At least six concentric gradient features occur between ~10 and ~90 km [between ~6 and ~56 miles] radius.
These features are probably most distinct in the southwest owing to denser sampling of the gravity field.
Truncations of the gradient features often correspond to gaps in survey coverage.
[…]
We interpret the outer four gradient maxima (at ~55 to ~90 km radii) to represent concentric faults in the crater's zone of slumping, as are also revealed by seismic reflection data.
The inner two maxima probably represent the outer margins of the central uplift (at 20-25 km radius) and the peak ring and/or collapsed transient cavity (at 40-45 km radius).

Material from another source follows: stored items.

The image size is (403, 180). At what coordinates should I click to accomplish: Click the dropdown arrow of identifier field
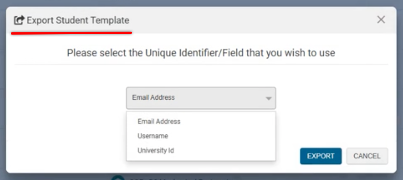click(x=268, y=99)

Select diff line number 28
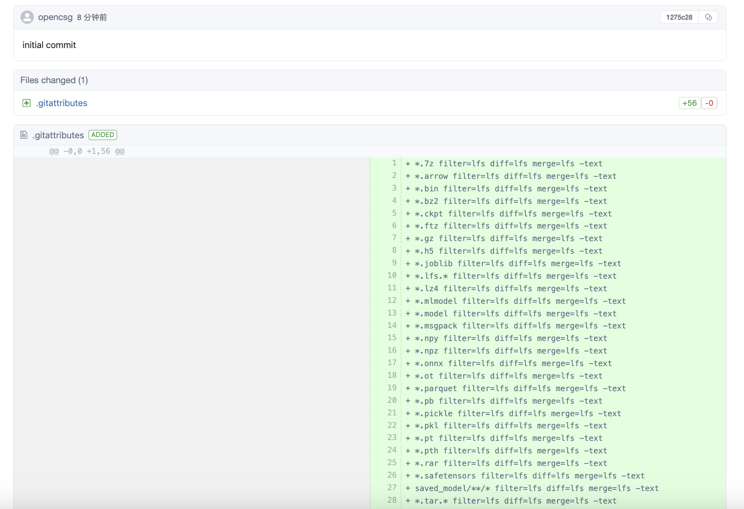pos(392,501)

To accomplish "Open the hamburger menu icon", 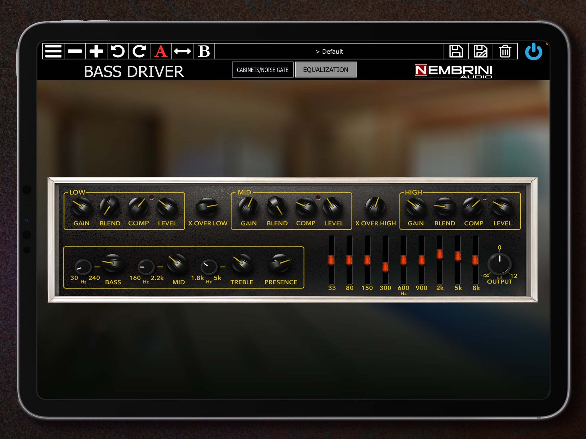I will (x=53, y=51).
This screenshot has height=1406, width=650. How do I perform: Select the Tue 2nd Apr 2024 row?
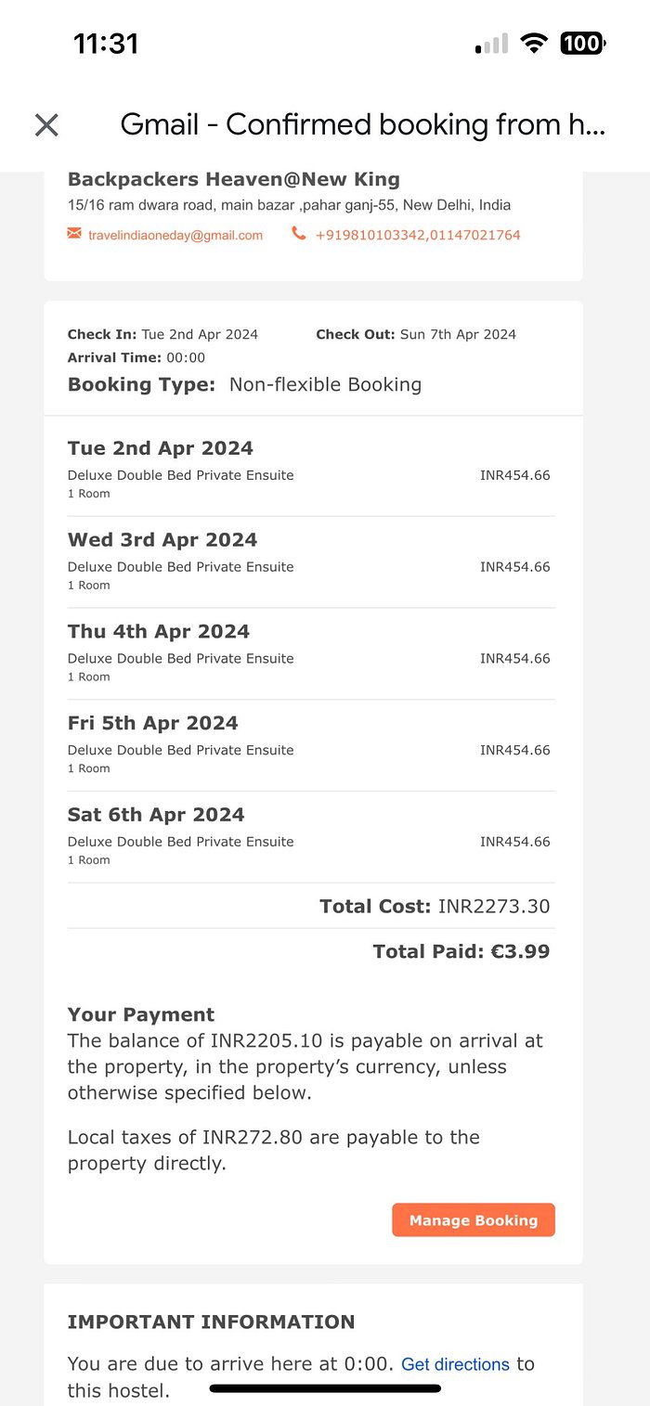[309, 469]
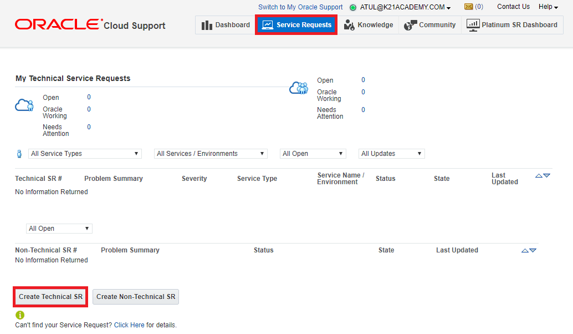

Radial gradients in the southwestern quadrant over the inferred ~40-km-diameter central uplift may represent structural ‘puckering’ as revealed at eroded terrestrial craters.

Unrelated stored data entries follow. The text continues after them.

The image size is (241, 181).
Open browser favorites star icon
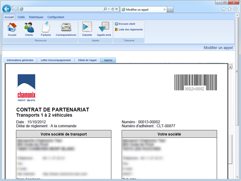229,9
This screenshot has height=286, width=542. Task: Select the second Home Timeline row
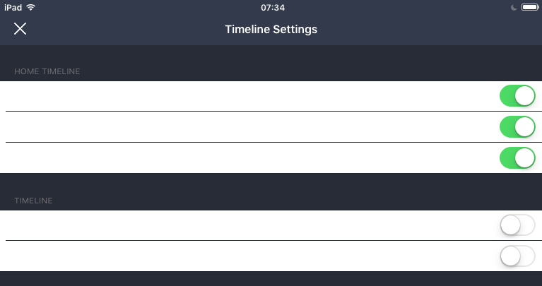pos(247,127)
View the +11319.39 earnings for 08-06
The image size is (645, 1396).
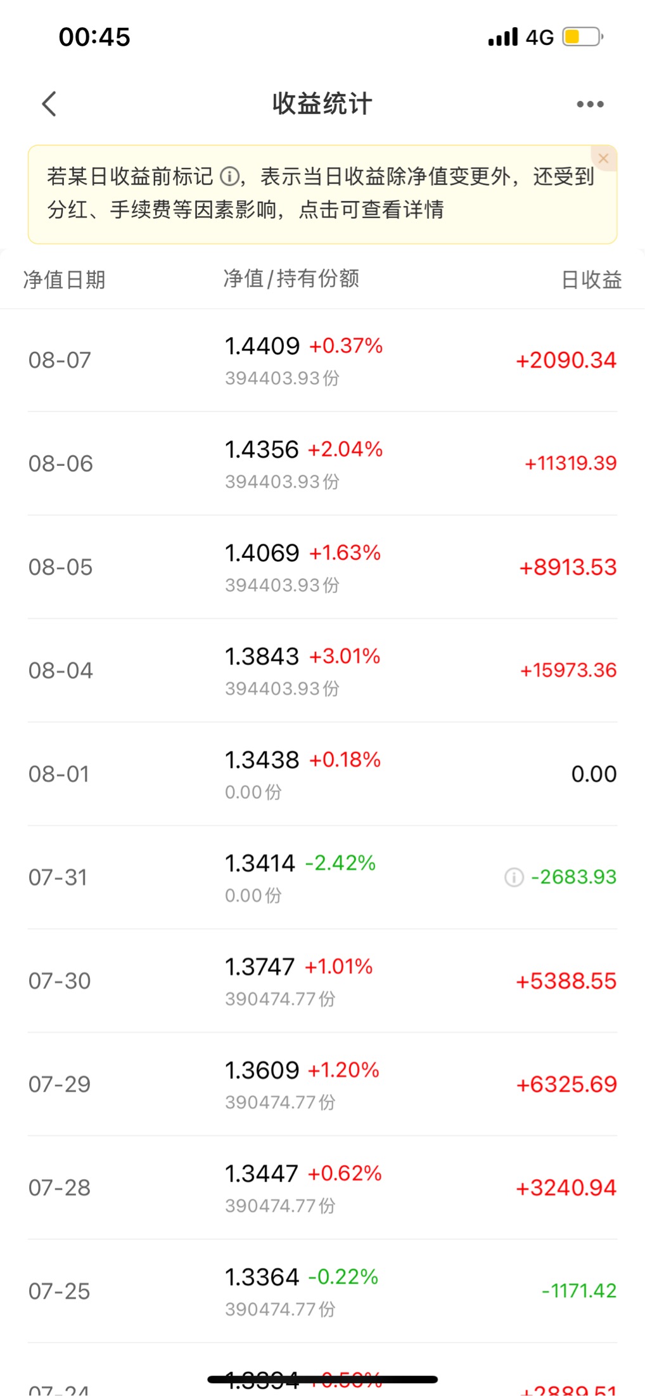tap(570, 463)
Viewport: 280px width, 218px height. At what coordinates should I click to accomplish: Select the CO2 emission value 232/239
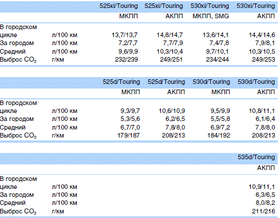(126, 59)
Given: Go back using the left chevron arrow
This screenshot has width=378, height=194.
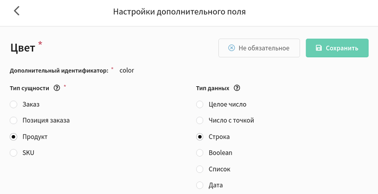Looking at the screenshot, I should tap(16, 11).
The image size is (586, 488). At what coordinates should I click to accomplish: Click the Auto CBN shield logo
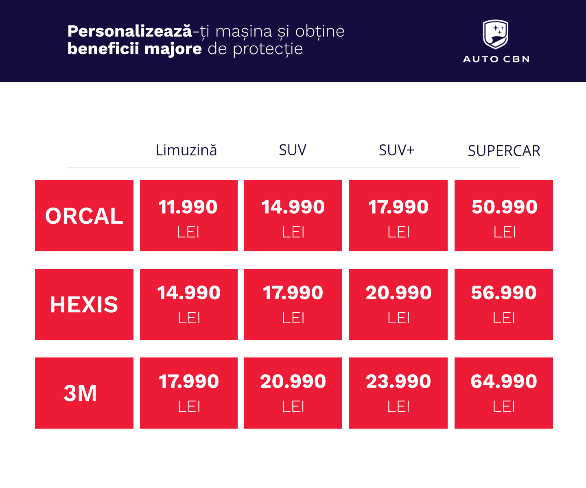point(496,35)
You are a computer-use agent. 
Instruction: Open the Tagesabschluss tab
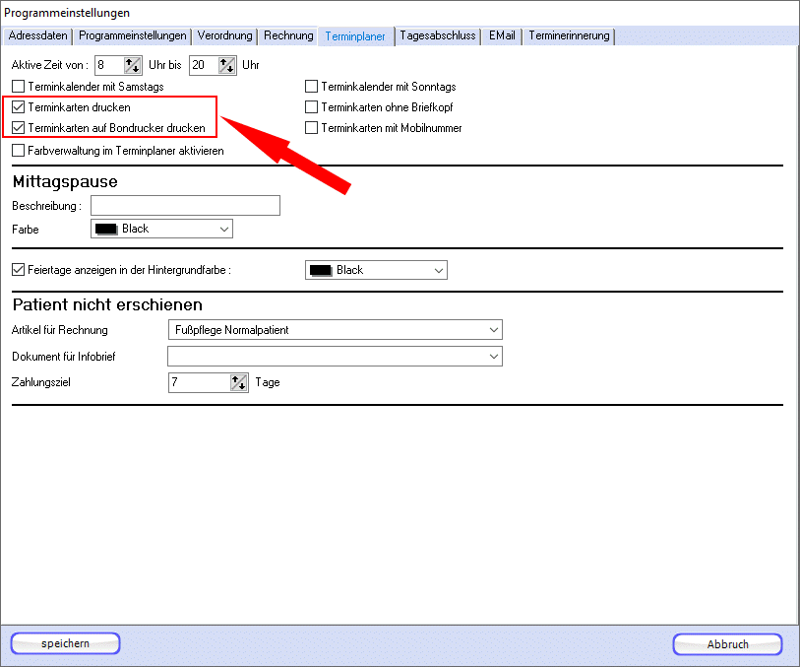[438, 36]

Gradient features related to regional gravity highs and lows are visible outside the crater, but no concentric gradient features are apparent at radial distances >90 km [>56 miles].
Note that the crater's outer gradient and karst features are linear near the northern and tangential part of the Ticul fault […].
Hildebrand et al. acknowledge that, “the peripheral strong gradient features are truncated or diverted for the northern third of the crater.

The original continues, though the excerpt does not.